About this task -
The entries below hold a line with "Weitere Informationen (467, 799)" and a line with "Akzeptieren (54, 768)". Return those lines and all that lie between them, exactly and only.

Entries shown -
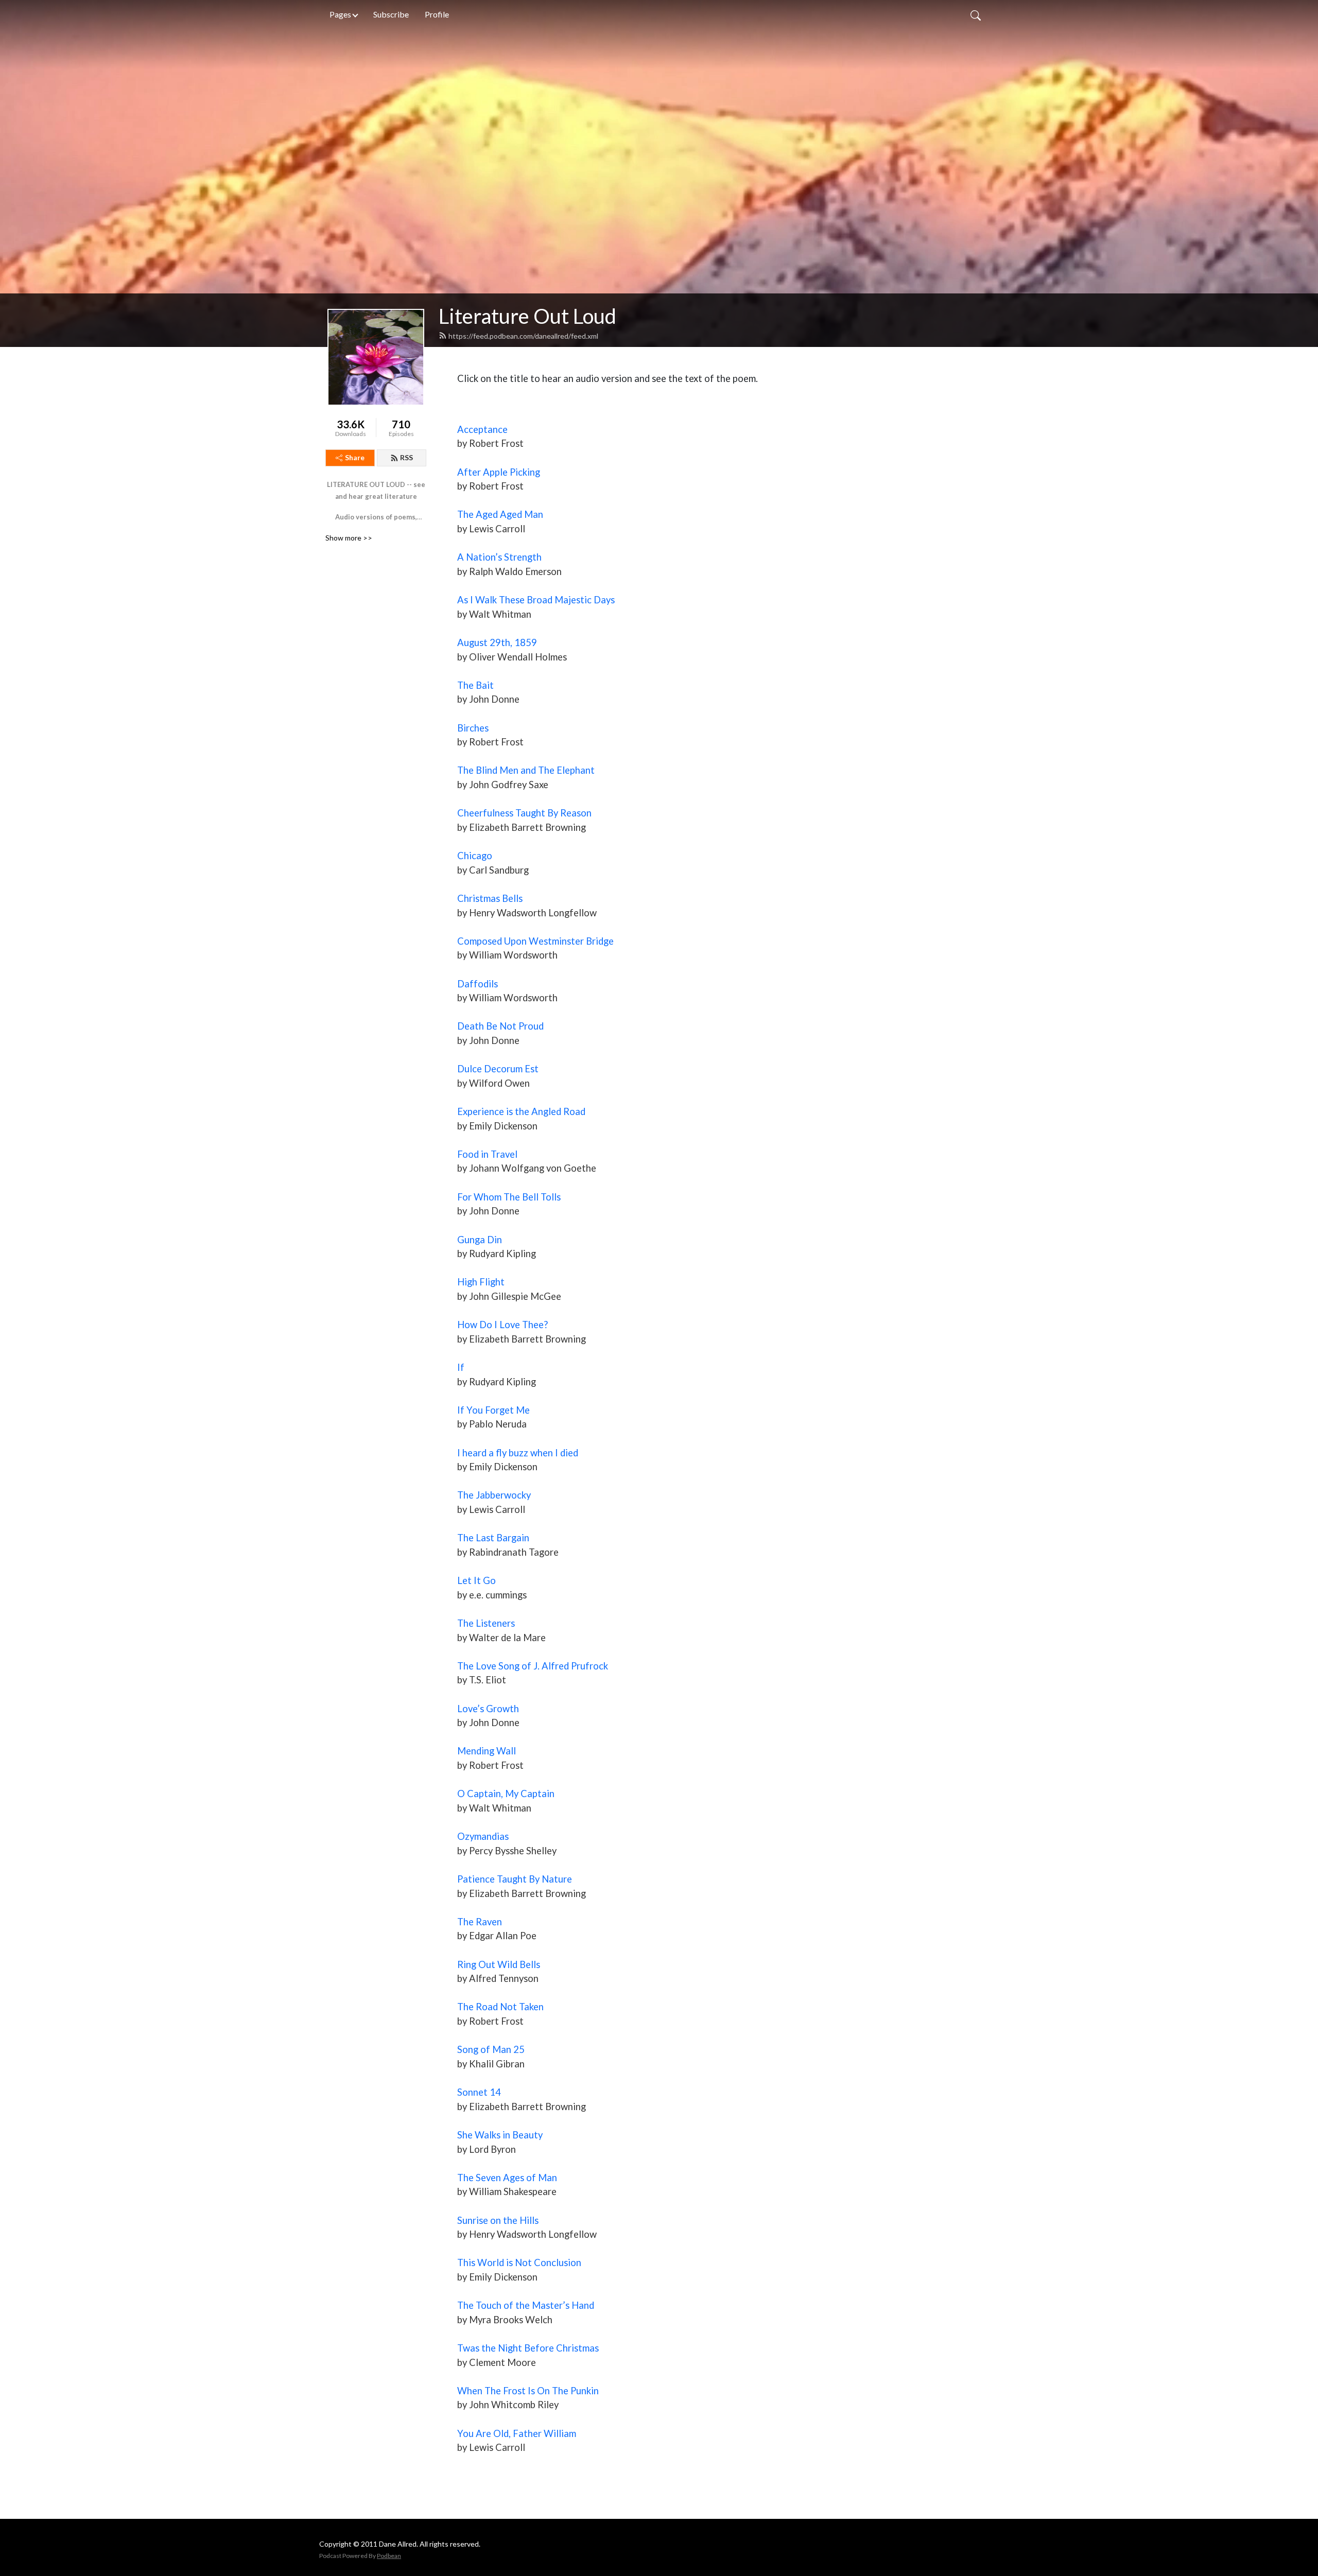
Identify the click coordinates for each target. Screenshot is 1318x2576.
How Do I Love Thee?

* * *

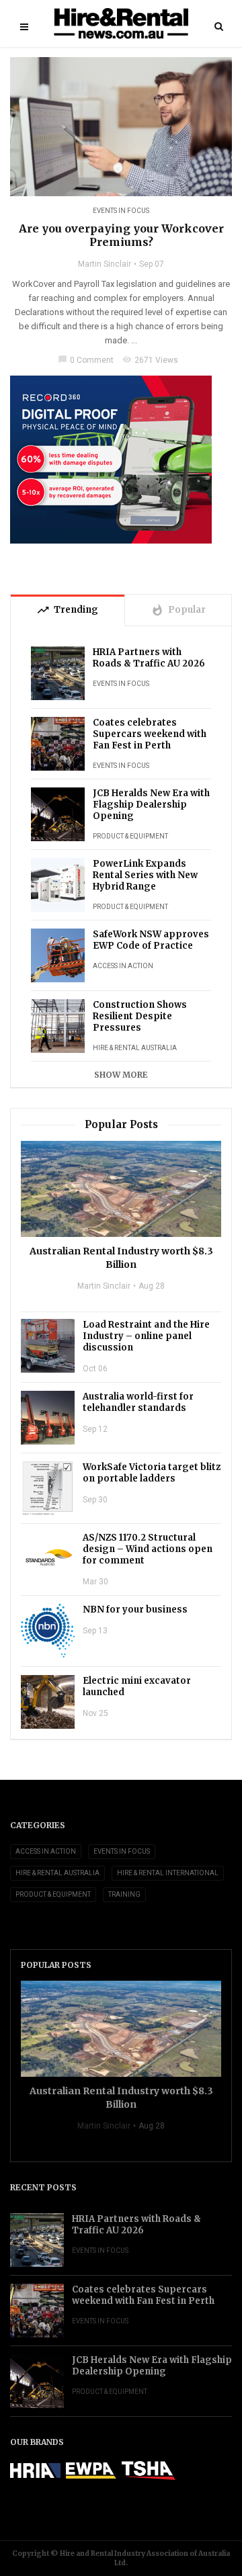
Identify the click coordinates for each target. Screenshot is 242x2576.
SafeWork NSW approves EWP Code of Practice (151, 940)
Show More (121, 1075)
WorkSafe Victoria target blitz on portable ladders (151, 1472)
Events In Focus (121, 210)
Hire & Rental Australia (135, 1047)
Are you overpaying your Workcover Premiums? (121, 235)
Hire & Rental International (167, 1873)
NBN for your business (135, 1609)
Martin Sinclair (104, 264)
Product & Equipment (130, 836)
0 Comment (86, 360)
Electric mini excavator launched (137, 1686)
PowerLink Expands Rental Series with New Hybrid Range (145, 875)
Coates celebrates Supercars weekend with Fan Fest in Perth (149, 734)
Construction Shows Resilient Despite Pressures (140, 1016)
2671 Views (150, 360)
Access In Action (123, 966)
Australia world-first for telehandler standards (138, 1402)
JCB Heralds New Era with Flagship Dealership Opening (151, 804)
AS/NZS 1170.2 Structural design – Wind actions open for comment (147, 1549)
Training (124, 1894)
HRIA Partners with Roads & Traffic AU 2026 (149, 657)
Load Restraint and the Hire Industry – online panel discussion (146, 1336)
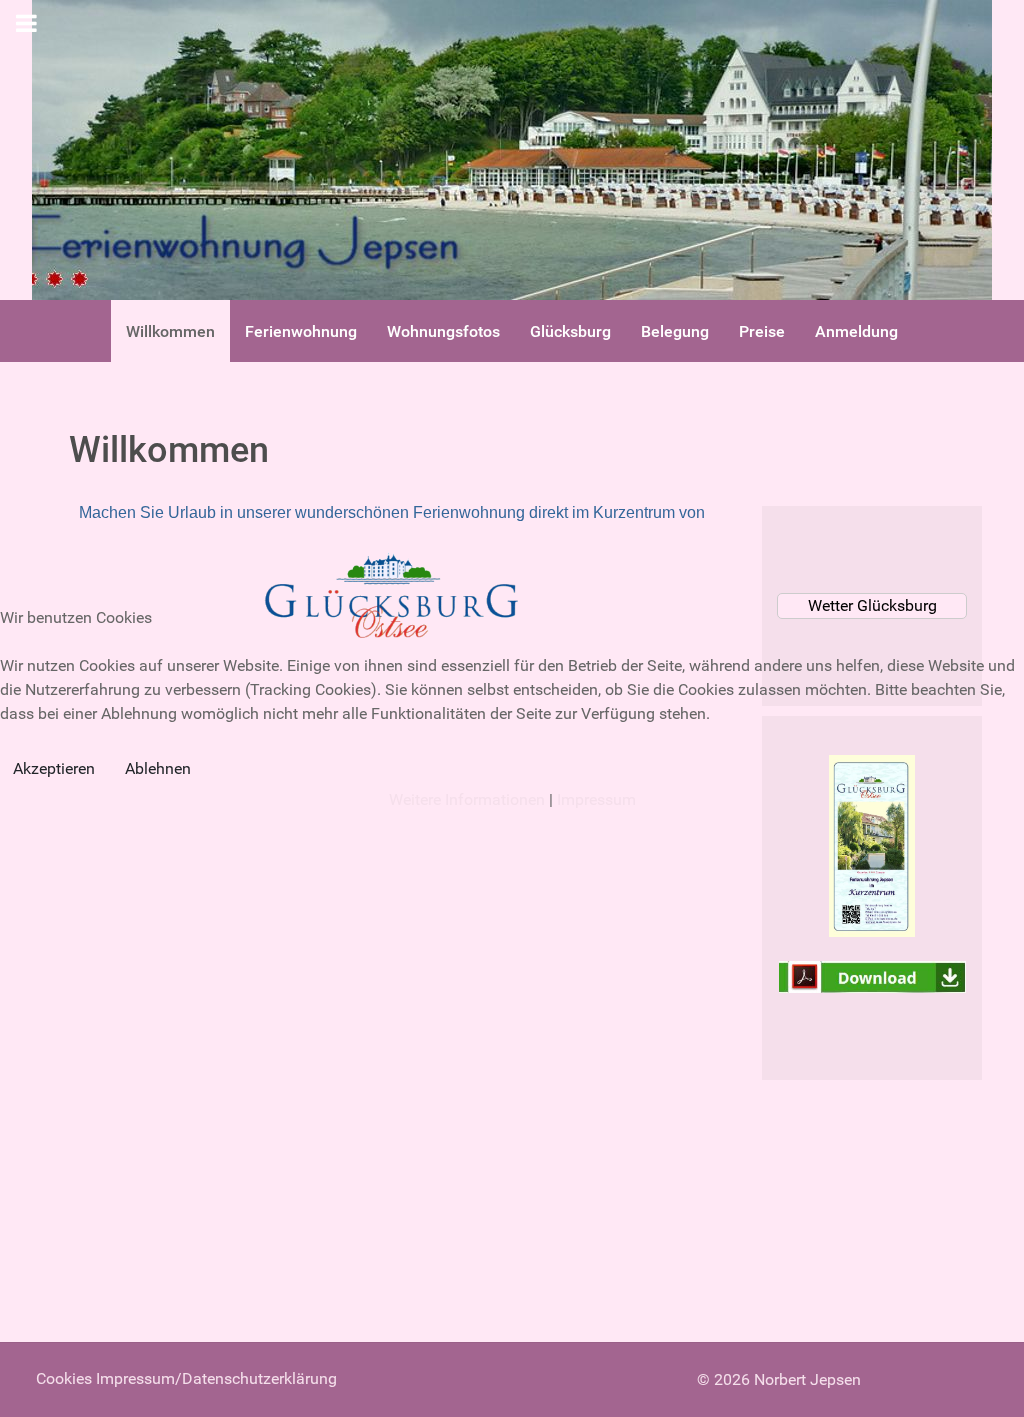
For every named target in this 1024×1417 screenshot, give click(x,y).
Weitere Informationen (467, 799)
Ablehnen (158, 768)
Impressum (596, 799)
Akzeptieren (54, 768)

Answer below -
Weitere Informationen (467, 799)
Ablehnen (158, 768)
Impressum (596, 799)
Akzeptieren (54, 768)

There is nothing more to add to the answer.